╭──

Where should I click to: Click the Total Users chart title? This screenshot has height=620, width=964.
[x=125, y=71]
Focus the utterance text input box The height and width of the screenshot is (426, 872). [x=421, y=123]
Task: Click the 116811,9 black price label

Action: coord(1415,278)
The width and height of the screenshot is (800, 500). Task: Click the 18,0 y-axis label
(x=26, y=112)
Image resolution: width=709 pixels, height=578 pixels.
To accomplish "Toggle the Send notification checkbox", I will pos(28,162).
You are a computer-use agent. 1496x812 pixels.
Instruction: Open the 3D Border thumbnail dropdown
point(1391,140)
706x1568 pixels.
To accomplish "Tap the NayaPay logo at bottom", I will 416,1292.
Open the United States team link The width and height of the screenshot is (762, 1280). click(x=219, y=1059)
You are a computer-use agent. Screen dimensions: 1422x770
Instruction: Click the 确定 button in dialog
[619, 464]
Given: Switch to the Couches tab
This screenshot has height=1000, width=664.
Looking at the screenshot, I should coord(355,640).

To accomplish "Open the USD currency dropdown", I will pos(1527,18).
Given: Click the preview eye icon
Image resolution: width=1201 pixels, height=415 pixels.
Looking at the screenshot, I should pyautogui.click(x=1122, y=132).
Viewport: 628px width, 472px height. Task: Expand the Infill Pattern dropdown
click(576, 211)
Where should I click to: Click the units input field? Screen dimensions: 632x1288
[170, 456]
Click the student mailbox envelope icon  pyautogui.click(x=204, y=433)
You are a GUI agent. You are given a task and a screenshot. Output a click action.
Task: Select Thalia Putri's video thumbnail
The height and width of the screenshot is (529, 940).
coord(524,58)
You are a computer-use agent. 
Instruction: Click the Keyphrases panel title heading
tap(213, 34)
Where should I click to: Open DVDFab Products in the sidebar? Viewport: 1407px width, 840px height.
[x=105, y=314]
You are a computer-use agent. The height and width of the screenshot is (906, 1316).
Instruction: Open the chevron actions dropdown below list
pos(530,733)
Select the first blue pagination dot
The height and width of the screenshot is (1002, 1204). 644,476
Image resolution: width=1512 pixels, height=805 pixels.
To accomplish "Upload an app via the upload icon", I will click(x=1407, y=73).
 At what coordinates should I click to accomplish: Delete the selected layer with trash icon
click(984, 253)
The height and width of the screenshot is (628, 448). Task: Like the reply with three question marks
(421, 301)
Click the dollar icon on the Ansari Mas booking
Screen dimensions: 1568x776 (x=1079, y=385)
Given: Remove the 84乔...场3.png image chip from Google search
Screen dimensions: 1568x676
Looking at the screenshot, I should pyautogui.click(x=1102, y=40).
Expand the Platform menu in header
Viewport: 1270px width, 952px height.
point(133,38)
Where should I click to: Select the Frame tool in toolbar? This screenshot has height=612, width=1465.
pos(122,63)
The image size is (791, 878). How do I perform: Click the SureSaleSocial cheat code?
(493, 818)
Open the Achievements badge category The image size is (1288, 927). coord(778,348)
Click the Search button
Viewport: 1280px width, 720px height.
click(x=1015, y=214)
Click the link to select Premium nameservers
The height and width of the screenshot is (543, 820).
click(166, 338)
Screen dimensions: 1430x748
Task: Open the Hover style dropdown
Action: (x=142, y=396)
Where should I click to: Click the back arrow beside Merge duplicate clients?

╰──

# [INSTRUCTIONS FOR THE TASK]
Copy out the entries unchanged from the first line through the line containing "[x=105, y=314]", both ends included.

# [TASK SOLUTION]
Where should I click to: Click the Total Users chart title? This screenshot has height=620, width=964.
[x=125, y=71]
Focus the utterance text input box The height and width of the screenshot is (426, 872). [x=421, y=123]
Task: Click the 116811,9 black price label

Action: coord(1415,278)
The width and height of the screenshot is (800, 500). Task: Click the 18,0 y-axis label
(x=26, y=112)
Image resolution: width=709 pixels, height=578 pixels.
To accomplish "Toggle the Send notification checkbox", I will pos(28,162).
You are a computer-use agent. 1496x812 pixels.
Instruction: Open the 3D Border thumbnail dropdown
point(1391,140)
706x1568 pixels.
To accomplish "Tap the NayaPay logo at bottom", I will 416,1292.
Open the United States team link The width and height of the screenshot is (762, 1280). click(x=219, y=1059)
You are a computer-use agent. Screen dimensions: 1422x770
Instruction: Click the 确定 button in dialog
[619, 464]
Given: Switch to the Couches tab
This screenshot has height=1000, width=664.
Looking at the screenshot, I should coord(355,640).

To accomplish "Open the USD currency dropdown", I will pos(1527,18).
Given: Click the preview eye icon
Image resolution: width=1201 pixels, height=415 pixels.
Looking at the screenshot, I should pyautogui.click(x=1122, y=132).
Viewport: 628px width, 472px height. Task: Expand the Infill Pattern dropdown
click(576, 211)
Where should I click to: Click the units input field? Screen dimensions: 632x1288
[170, 456]
Click the student mailbox envelope icon  pyautogui.click(x=204, y=433)
You are a GUI agent. You are given a task and a screenshot. Output a click action.
Task: Select Thalia Putri's video thumbnail
The height and width of the screenshot is (529, 940).
coord(524,58)
You are a computer-use agent. 
Instruction: Click the Keyphrases panel title heading
tap(213, 34)
Where should I click to: Open DVDFab Products in the sidebar? Viewport: 1407px width, 840px height.
[x=105, y=314]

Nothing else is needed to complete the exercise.